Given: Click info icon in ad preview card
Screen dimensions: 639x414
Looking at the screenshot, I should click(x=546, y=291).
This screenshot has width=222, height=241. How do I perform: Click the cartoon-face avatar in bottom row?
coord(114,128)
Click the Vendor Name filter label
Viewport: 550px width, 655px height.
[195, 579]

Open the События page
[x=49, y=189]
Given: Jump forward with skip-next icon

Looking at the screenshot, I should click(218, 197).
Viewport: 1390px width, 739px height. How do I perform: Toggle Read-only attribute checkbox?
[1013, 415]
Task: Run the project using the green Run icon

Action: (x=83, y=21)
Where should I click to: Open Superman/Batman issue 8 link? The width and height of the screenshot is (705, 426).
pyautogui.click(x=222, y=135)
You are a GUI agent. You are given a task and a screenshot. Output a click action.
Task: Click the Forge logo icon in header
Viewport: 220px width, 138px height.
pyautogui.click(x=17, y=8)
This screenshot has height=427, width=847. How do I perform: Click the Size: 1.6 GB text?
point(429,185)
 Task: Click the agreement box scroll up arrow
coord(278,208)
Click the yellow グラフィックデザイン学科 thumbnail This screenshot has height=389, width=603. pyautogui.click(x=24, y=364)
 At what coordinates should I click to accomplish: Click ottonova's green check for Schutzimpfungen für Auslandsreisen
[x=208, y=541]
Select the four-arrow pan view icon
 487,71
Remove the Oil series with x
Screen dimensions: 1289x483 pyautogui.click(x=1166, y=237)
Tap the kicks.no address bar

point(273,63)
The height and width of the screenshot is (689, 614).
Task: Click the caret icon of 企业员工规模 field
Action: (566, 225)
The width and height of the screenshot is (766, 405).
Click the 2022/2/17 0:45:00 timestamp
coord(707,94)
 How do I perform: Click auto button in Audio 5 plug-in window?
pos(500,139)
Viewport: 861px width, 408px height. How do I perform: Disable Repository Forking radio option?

* **Assigned task**
Send back exactly the lines of the listing above, beginning at the line containing "Tap the kicks.no address bar" and ending with the last. Add nothing.

* **Written answer**
Tap the kicks.no address bar

point(273,63)
The height and width of the screenshot is (689, 614).
Task: Click the caret icon of 企业员工规模 field
Action: (566, 225)
The width and height of the screenshot is (766, 405).
Click the 2022/2/17 0:45:00 timestamp
coord(707,94)
 How do I perform: Click auto button in Audio 5 plug-in window?
pos(500,139)
Viewport: 861px width, 408px height. How do I perform: Disable Repository Forking radio option?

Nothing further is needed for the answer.